[Pixel coordinate grounding data]
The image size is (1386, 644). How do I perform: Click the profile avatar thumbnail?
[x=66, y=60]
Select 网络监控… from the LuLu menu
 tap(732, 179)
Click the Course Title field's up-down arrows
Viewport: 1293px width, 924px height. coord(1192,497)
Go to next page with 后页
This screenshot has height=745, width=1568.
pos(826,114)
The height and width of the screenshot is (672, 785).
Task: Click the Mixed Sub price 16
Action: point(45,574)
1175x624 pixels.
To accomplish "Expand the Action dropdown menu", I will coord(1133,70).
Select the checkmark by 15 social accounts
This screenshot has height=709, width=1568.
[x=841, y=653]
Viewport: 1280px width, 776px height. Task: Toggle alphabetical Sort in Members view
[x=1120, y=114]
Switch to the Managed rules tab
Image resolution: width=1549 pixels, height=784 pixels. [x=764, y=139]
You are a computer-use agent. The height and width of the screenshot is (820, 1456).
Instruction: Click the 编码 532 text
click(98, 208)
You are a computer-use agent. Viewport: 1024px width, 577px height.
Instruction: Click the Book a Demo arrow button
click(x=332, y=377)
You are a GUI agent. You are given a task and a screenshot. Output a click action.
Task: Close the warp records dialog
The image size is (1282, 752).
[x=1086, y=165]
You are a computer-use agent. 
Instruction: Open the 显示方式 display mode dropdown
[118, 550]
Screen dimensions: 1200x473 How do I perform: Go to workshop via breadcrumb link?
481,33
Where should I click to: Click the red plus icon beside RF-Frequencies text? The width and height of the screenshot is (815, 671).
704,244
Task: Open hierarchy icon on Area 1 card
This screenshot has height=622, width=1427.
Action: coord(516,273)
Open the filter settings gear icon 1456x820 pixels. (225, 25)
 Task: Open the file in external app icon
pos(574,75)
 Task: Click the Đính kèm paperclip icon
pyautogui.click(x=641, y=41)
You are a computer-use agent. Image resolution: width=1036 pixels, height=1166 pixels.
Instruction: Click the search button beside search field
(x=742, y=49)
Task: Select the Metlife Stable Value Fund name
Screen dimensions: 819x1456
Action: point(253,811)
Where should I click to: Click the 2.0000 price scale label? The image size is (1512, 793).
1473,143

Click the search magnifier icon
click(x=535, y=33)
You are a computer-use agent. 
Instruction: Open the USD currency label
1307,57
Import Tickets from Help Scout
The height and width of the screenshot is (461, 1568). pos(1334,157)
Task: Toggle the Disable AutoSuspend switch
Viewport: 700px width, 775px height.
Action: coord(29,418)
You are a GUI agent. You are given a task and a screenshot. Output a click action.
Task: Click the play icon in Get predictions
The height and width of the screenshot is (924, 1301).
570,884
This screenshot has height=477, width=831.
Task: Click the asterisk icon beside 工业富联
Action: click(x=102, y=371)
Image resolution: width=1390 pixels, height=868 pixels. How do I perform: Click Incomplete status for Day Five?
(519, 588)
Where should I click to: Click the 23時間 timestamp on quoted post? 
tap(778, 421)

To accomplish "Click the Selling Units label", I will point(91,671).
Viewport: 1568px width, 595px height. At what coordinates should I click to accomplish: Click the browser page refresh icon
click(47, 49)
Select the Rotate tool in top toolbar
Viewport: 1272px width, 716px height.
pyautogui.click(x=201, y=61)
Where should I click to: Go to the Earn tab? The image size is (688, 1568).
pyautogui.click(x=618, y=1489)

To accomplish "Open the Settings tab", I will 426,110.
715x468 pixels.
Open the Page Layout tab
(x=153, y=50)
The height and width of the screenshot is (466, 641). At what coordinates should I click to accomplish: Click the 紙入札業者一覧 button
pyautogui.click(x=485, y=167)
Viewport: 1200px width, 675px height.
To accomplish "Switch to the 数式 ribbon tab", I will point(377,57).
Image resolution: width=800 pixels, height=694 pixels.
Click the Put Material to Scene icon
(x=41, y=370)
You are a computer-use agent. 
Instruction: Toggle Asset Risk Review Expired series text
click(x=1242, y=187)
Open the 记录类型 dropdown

**WHAT IS NEEDED:**
After the last line of the data, restate all the entries verbatim.

**ANSWER:**
The image size is (1386, 644). How do I perform: Click the profile avatar thumbnail?
[x=66, y=60]
Select 网络监控… from the LuLu menu
 tap(732, 179)
Click the Course Title field's up-down arrows
Viewport: 1293px width, 924px height. coord(1192,497)
Go to next page with 后页
This screenshot has height=745, width=1568.
pos(826,114)
The height and width of the screenshot is (672, 785).
Task: Click the Mixed Sub price 16
Action: point(45,574)
1175x624 pixels.
To accomplish "Expand the Action dropdown menu", I will coord(1133,70).
Select the checkmark by 15 social accounts
This screenshot has height=709, width=1568.
[x=841, y=653]
Viewport: 1280px width, 776px height. Task: Toggle alphabetical Sort in Members view
[x=1120, y=114]
Switch to the Managed rules tab
Image resolution: width=1549 pixels, height=784 pixels. [x=764, y=139]
You are a computer-use agent. The height and width of the screenshot is (820, 1456).
Instruction: Click the 编码 532 text
click(98, 208)
You are a computer-use agent. Viewport: 1024px width, 577px height.
Instruction: Click the Book a Demo arrow button
click(x=332, y=377)
You are a GUI agent. You are given a task and a screenshot. Output a click action.
Task: Close the warp records dialog
The image size is (1282, 752).
[x=1086, y=165]
You are a computer-use agent. 
Instruction: Open the 显示方式 display mode dropdown
[118, 550]
Screen dimensions: 1200x473 How do I perform: Go to workshop via breadcrumb link?
481,33
Where should I click to: Click the red plus icon beside RF-Frequencies text? The width and height of the screenshot is (815, 671).
704,244
Task: Open hierarchy icon on Area 1 card
This screenshot has height=622, width=1427.
Action: coord(516,273)
Open the filter settings gear icon 1456x820 pixels. (225, 25)
 Task: Open the file in external app icon
pos(574,75)
 Task: Click the Đính kèm paperclip icon
pyautogui.click(x=641, y=41)
You are a computer-use agent. Image resolution: width=1036 pixels, height=1166 pixels.
Instruction: Click the search button beside search field
(x=742, y=49)
Task: Select the Metlife Stable Value Fund name
Screen dimensions: 819x1456
Action: point(253,811)
Where should I click to: Click the 2.0000 price scale label? The image size is (1512, 793).
1473,143

Click the search magnifier icon
click(x=535, y=33)
You are a computer-use agent. 
Instruction: Open the USD currency label
1307,57
Import Tickets from Help Scout
The height and width of the screenshot is (461, 1568). pos(1334,157)
Task: Toggle the Disable AutoSuspend switch
Viewport: 700px width, 775px height.
Action: coord(29,418)
You are a GUI agent. You are given a task and a screenshot. Output a click action.
Task: Click the play icon in Get predictions
The height and width of the screenshot is (924, 1301).
570,884
This screenshot has height=477, width=831.
Task: Click the asterisk icon beside 工业富联
Action: click(x=102, y=371)
Image resolution: width=1390 pixels, height=868 pixels. How do I perform: Click Incomplete status for Day Five?
(519, 588)
Where should I click to: Click the 23時間 timestamp on quoted post? 
tap(778, 421)

To accomplish "Click the Selling Units label", I will point(91,671).
Viewport: 1568px width, 595px height. At what coordinates should I click to accomplish: Click the browser page refresh icon
click(47, 49)
Select the Rotate tool in top toolbar
Viewport: 1272px width, 716px height.
pyautogui.click(x=201, y=61)
Where should I click to: Go to the Earn tab? The image size is (688, 1568).
pyautogui.click(x=618, y=1489)

To accomplish "Open the Settings tab", I will 426,110.
715x468 pixels.
Open the Page Layout tab
(x=153, y=50)
The height and width of the screenshot is (466, 641). At what coordinates should I click to accomplish: Click the 紙入札業者一覧 button
pyautogui.click(x=485, y=167)
Viewport: 1200px width, 675px height.
To accomplish "Switch to the 数式 ribbon tab", I will point(377,57).
Image resolution: width=800 pixels, height=694 pixels.
Click the Put Material to Scene icon
(x=41, y=370)
You are a computer-use agent. 
Instruction: Toggle Asset Risk Review Expired series text
click(x=1242, y=187)
Open the 记录类型 dropdown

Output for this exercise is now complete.